• **TASK STATEMENT**
Scanning the entries below, copy every line that contains the word "agent".

** THE DATA follows **

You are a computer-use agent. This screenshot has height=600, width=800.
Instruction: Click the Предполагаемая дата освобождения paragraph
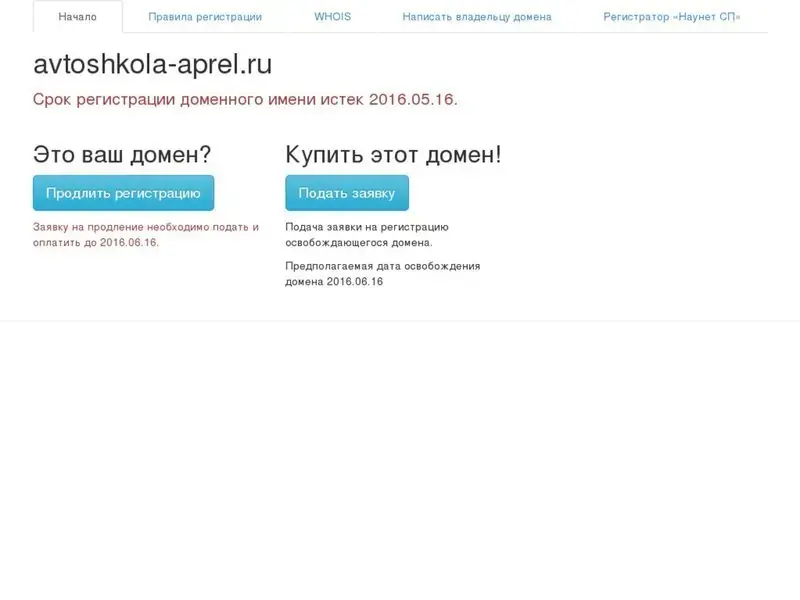pos(382,273)
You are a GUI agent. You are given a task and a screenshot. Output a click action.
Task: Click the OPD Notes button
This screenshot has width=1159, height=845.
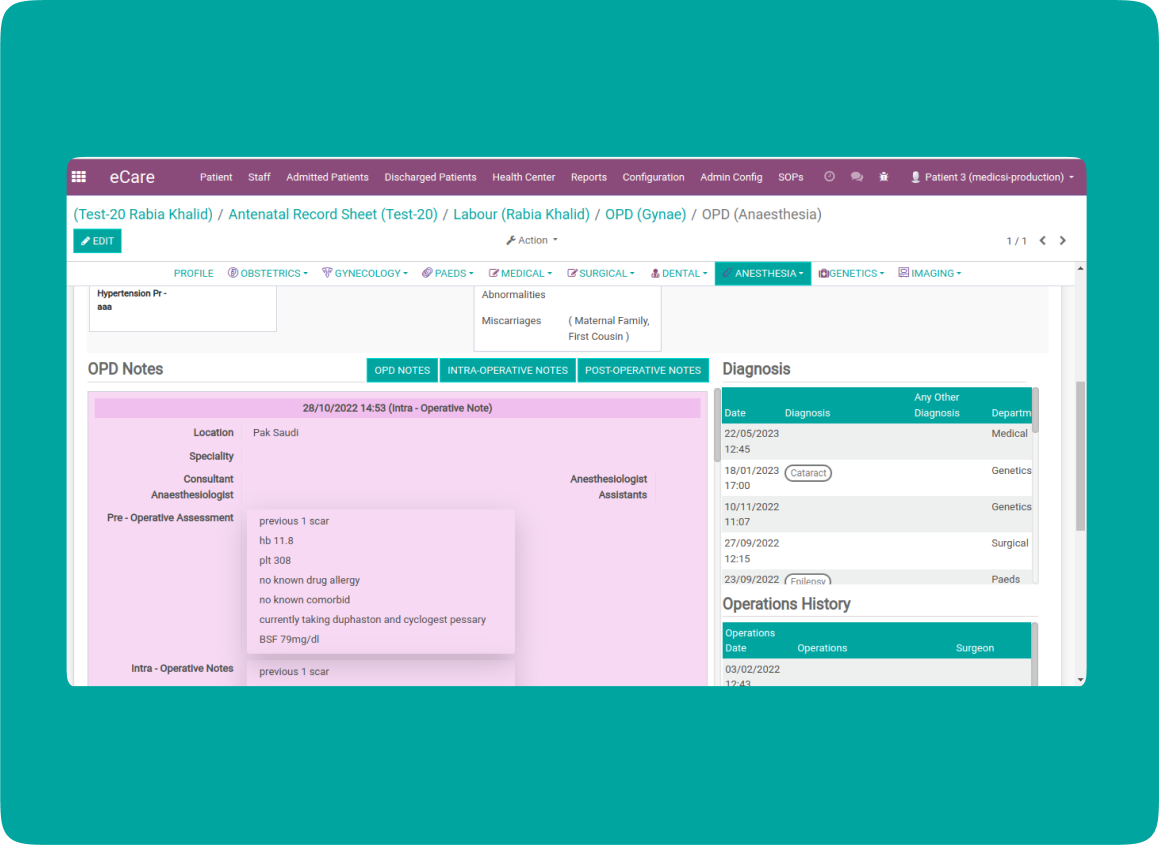[x=402, y=370]
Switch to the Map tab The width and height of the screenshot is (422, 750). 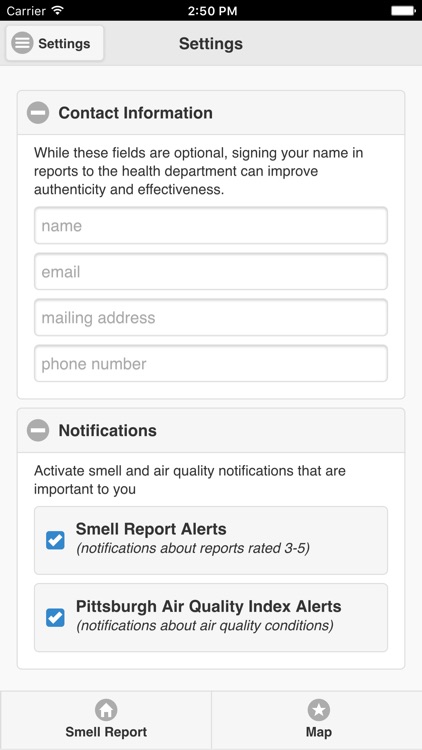(x=317, y=720)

** End of THE DATA **

• **ANSWER SPACE**
You are a computer-use agent. This screenshot has height=600, width=800.
You are a GUI agent. You are given a task and a screenshot. Output a click action.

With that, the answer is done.